■ Exercise requirements
[A] Name each thing the Career Alzheimers text says a person has lost their way once they lose connection with.
[B] Extend the Career Alzheimers text past its final sentence.

■ Excerpt to read

'''

Every week I meet executives and managers who have early onset of what I call Career Alzheimers. These are people who are getting tired (not necessarily old!) of their work. Yes, we all want less hassle, fewer people issues, and more theoretical work. Here's the rub. Once you lose connection with the customer (not the data), the staff (not the metrics), the community (not the view from your office), you have lost your way. You have Career Alzheimers!

Here's my mythical wikipedia post for Career Alzheimers:

Career Alzheimers (CA) is a common form of professional dementia. It worsens as it progresses, and eventually leads to career termination. Although Career Alzheimers develops differently for every individual, there are many common symptoms. Early symptoms are often mistakenly thought to be 'age-related'. In the early stages, the most common symptom is difficulty in remembering what they love about their job. When CA is suspected, the diagnosis is usually confirmed with telltale statements that rely too heavily on abstract concepts, theories, and metrics demonstrating a growing disconnection from real things and people. Some show confusion, irritability, mood swings, trouble with language, especially concerning their passion for their work. As the sufferer declines they often withdraw further and further from the day to day work, from colleagues and from the society. Gradually, these conditions worsen often leading to end of career. Since the disease is different for each individual, predicting how it will affect the person is difficult. CA develops for an unknown and variable amount of time before becoming fully apparent, and it can progress undiagnosed for years. The cause and progression of CA are not well understood. My unscientific research indicates that the disease is associated with the increasing depersonalization of the success metrics of work. Fortunately, CA is curable. Self awareness is the first step and then to seek mentoring help to confirm the disorder and treatment. Treatment is simple—take steps to humanize your work. Get out of your office. Get tactile, visceral, palpable stories about the solutions you are providing, unmet need, nuances and challenges of the execution of the work your department/team/company does. Regular doses of the humanity of your work will immediately combat CA and can keep it from reoccurring.

'''

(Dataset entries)
'''

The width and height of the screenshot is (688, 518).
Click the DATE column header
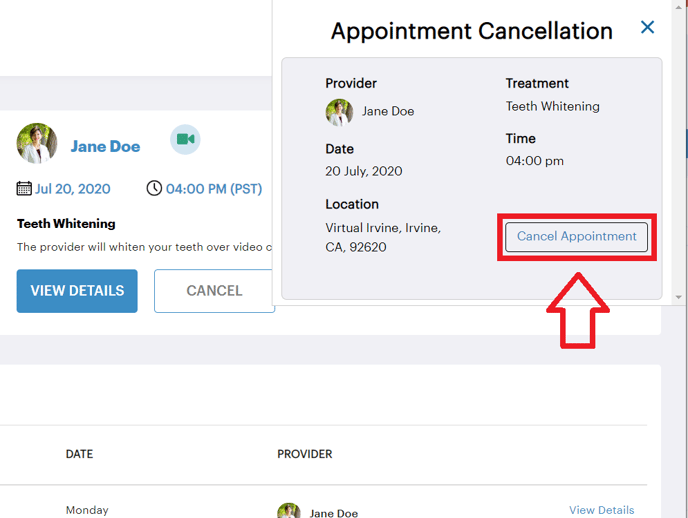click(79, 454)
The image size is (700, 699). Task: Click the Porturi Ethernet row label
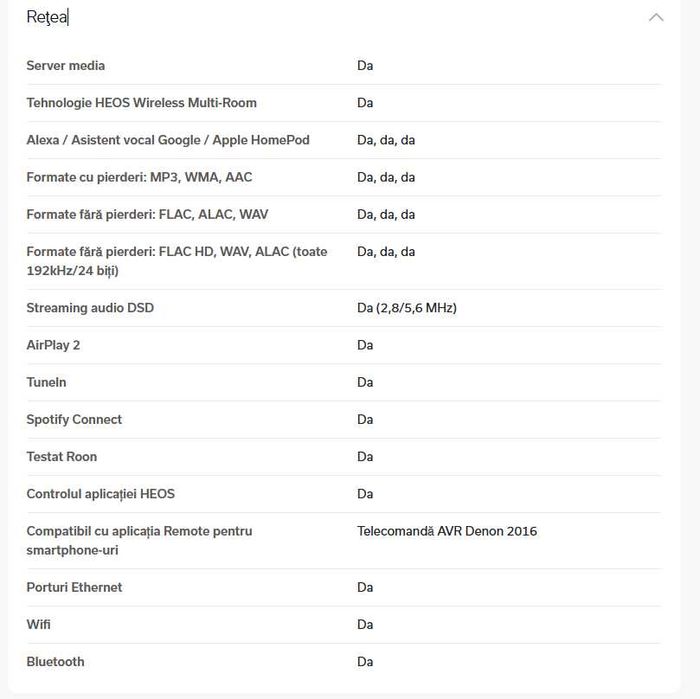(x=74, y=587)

'''
'''

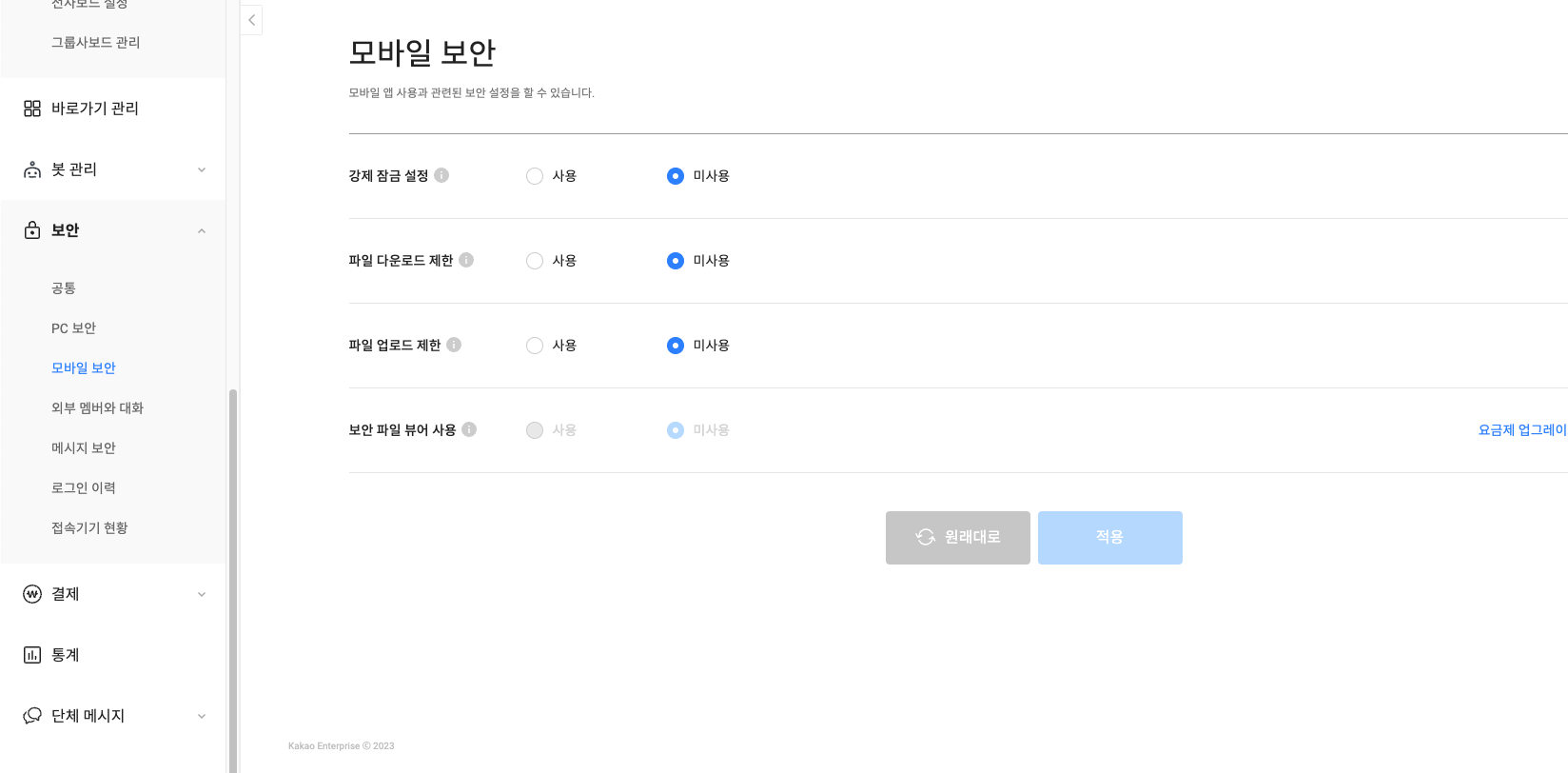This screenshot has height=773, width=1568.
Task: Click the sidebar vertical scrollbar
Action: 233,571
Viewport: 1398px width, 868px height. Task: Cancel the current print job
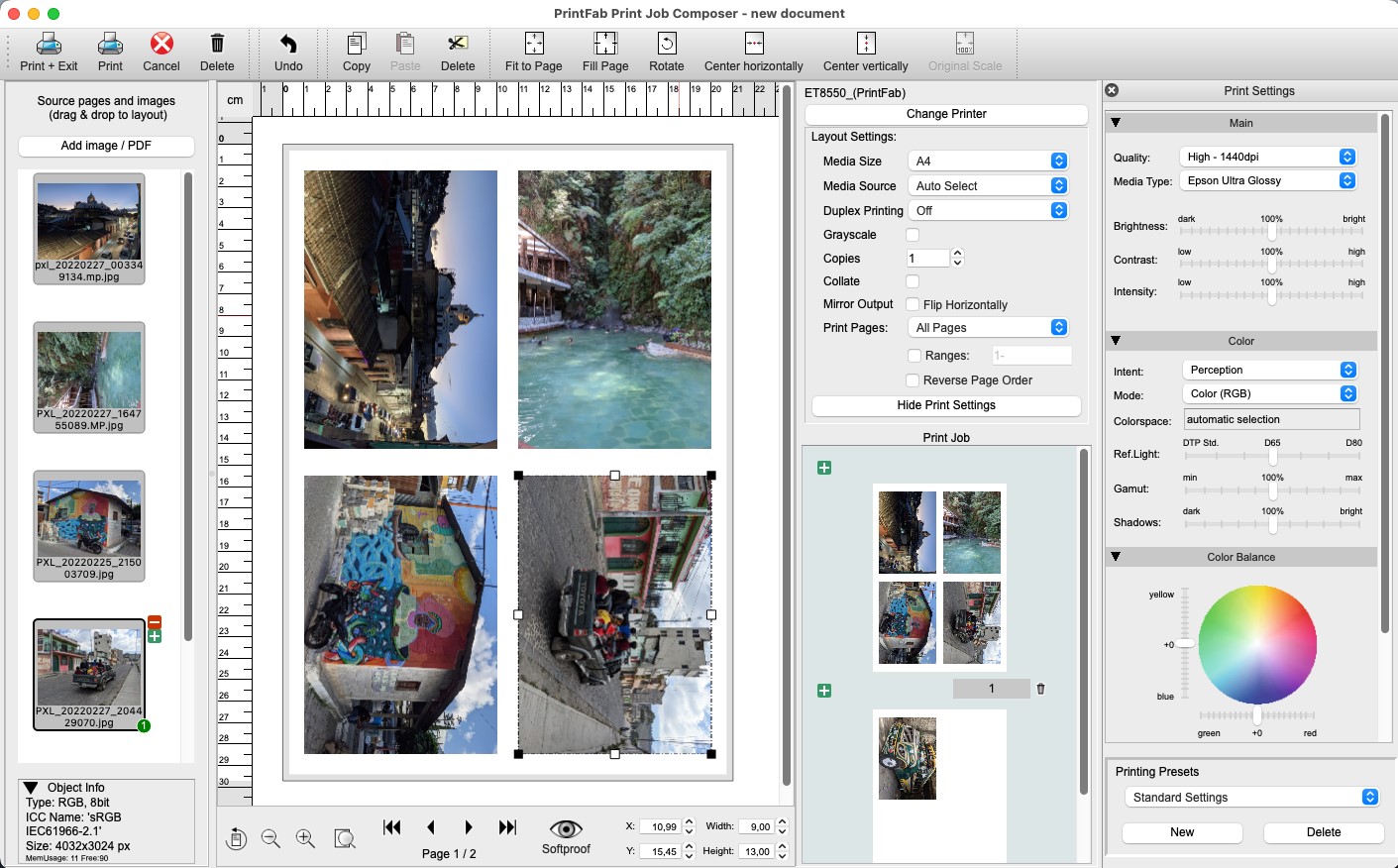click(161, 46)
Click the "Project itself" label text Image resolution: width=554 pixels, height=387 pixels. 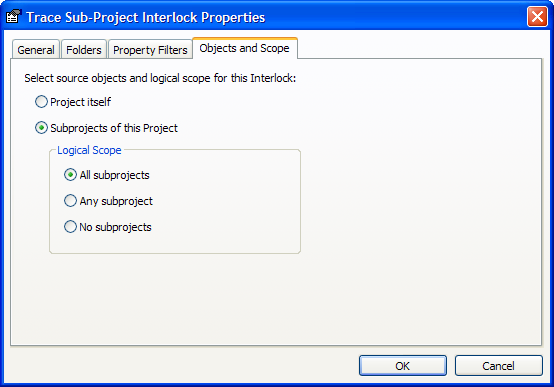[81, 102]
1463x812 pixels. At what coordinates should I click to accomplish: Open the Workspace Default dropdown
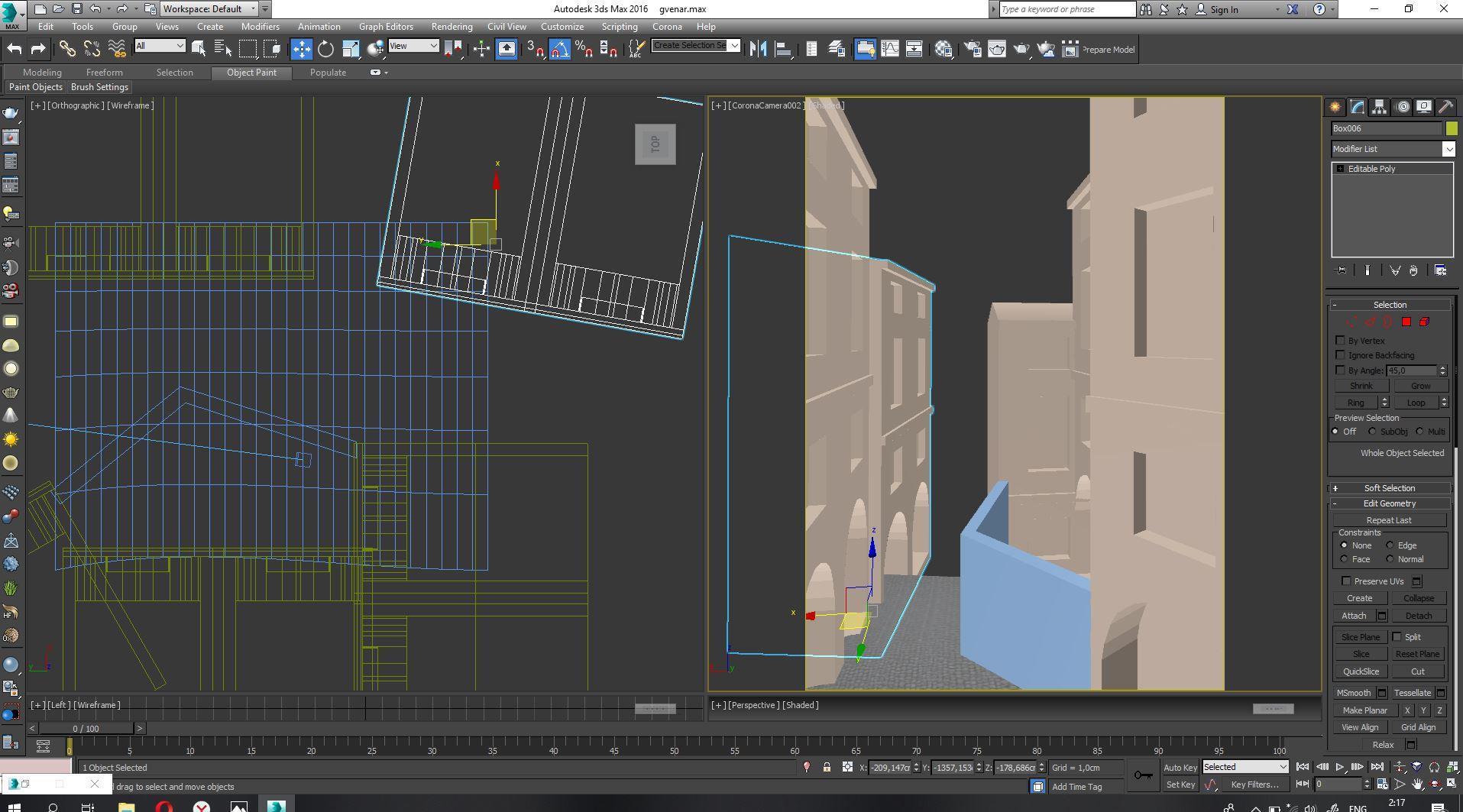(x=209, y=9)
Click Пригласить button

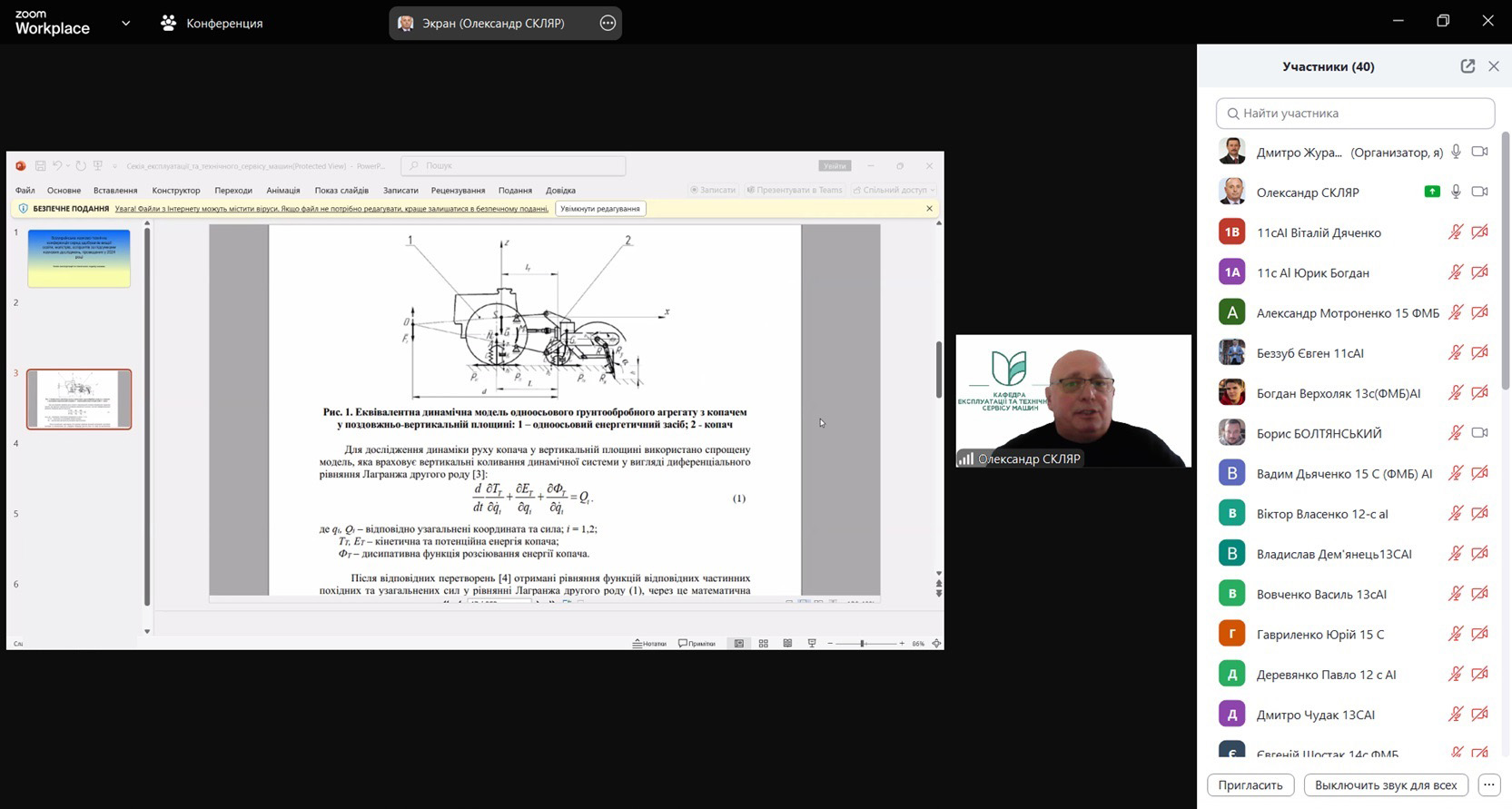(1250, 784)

'''

■ Answers to the tasks
[A] the customer, the staff, the community

[B]
I love that Warren Buffett drives his own car and talks to his shareholders and people in general. He may be elderly but he is still grounded to the basics of what makes him a success. He will never have CA!

Carve out more time to meet with the beneficiaries of your work. Make scheduled and unscheduled visits to partners, customers, offices, and even competitors. It will shift your perspective every single time. It will energize you! It will trigger a small and sometimes large reminder of the purpose of your work that too often gets boiled down to a "bottomline" that has sucked all of the humanity out of our existence. Yes, we need to measure things, but we also have to remember the measure of our purpose. 

Self diagnose. Ask people you trust. Early signs? Late stages? Re-engage or retire–and find something new to reinvigorate you. Never too late. You hold the cure.